I’m not sure yet how often I will post something because I’m not sure yet how this blog and I will feel about one another, but I will try to post with reasonable frequency because, really, it’s just stagnating and taking up space in the ether otherwise. That being said, welcome to my blog invisible people!
Thursday, 20 September 2012
Begin writing with the following sentence: "That was the time he stopped believing ______."
"It's not there" he said quietly, to himself, unheard over the shouting behind him. And it was right then, in that moment, seeing his reflection looking back at him in the glass, he just knew. He knew his parents would separate, as they did a month later and proceeded to have a very nasty and messy divorce. It was like he saw a premonition of his future life, living with his Mother who became increasingly depressed and was less and less able to cope, with weekends with his Father, in theory, except that his Father gave more and more excuses as to why he couldn't take him until finally he just stopped seeing him at all. In high school there would be petty crime, graffiti, shop lifting... Then as he got a bit older, dabbling in drugs and drinking too much, just like his Mother. Then his semi-nomadic lifestyle, never staying in one place long, drifting around the country, always thinking there's got to be somewhere better than 'insert the name of whatever town he'd been living in a few months here.'
It was as if he sensed all this, at eight years old, standing in front of that apparently empty enclosure, listening to his parents yelling, and he felt a sudden anger welling up inside him until he suddenly yelled "There's no such thing as armadillos!" and ran away down the path.

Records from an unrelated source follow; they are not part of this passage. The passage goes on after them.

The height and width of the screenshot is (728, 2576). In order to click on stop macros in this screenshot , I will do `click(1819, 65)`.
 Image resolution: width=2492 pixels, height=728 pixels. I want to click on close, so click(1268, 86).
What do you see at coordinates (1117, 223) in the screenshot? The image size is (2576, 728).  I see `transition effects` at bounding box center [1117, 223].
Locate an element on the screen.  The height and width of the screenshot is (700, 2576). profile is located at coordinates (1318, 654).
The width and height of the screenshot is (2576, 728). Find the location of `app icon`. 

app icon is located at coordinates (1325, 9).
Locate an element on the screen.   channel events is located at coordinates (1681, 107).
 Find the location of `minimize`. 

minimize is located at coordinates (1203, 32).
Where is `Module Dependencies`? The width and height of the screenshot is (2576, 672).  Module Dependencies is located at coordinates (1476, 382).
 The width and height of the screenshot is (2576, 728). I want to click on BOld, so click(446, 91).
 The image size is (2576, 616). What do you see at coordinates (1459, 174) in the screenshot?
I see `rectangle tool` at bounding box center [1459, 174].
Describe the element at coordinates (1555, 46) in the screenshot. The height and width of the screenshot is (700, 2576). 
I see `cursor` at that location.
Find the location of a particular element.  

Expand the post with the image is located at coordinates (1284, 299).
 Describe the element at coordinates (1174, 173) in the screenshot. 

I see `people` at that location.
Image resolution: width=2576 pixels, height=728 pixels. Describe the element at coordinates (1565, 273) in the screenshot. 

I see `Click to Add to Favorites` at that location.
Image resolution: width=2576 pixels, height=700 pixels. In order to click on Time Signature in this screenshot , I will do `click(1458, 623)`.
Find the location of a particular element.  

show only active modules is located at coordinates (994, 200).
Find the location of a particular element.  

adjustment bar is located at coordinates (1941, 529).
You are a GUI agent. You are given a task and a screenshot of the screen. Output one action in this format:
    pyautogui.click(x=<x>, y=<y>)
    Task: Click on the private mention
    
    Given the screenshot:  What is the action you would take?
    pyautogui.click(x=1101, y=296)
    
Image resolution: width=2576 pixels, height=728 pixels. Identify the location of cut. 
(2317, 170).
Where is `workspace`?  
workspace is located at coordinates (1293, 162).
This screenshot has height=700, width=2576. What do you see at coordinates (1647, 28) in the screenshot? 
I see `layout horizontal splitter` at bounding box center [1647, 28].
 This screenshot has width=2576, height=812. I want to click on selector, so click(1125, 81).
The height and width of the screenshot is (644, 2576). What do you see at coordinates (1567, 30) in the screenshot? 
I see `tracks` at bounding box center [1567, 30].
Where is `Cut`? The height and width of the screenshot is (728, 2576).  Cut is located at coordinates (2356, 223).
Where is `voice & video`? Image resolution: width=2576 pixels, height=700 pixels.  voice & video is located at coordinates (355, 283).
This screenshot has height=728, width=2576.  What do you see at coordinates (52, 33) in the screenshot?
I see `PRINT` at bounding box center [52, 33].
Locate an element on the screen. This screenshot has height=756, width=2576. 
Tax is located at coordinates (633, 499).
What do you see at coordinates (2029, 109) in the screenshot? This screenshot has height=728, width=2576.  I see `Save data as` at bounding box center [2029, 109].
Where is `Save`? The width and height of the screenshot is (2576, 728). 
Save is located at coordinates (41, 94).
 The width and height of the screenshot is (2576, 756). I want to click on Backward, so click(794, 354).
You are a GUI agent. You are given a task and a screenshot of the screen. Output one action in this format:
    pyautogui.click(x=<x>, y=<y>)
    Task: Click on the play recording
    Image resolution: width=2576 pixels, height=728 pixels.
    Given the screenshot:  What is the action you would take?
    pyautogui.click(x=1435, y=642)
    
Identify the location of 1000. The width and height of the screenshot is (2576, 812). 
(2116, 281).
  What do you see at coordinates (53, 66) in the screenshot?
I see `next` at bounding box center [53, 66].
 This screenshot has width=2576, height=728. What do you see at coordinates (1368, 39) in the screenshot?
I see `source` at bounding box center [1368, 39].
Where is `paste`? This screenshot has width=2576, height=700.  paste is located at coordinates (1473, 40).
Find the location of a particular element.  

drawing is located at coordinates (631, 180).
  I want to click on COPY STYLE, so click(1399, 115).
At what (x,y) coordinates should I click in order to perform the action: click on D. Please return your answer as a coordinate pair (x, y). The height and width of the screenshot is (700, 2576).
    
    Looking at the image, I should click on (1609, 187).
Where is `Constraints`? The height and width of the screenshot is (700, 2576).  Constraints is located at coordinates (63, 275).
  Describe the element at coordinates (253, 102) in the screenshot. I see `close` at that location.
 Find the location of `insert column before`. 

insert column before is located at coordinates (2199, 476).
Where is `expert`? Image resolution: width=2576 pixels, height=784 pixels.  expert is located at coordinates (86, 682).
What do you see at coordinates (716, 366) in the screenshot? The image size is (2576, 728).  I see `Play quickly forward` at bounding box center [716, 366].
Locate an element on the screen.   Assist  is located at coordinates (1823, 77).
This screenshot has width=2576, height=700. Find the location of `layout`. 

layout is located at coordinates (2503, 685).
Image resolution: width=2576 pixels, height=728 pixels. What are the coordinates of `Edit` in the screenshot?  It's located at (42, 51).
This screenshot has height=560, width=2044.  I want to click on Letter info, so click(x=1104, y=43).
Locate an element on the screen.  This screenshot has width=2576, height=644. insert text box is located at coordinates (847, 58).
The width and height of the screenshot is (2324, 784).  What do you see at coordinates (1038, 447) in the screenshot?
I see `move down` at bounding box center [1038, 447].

For whatever reason, in years to come that opinion stuck with him, though he never mentioned it to anyone, including himself. But it just stayed there, somewhere in the back of his mind, and sayings like "Prove it! I've never seen/heard that, and why should I believe you?" became commonplace for him.
That is, until one day around his 29th birthday, when he'd picked up and suddenly left another town and failed relationship number 'I've stopped counting' behind him and was just driving in the early morning, somewhere along the Texas and New Mexico border. He had no destination in mind, and very little else in his mind either at that moment, just staring out in front of him, when something moved on the road, just up ahead. He pressed down hard on the breaks, swerved to the right and caught the sandy shoulder, sending him veering right off the road and to a screeching halt in some brush.
He looked back to the road and watched the armadillo that had stopped him, as it safely reached the other side.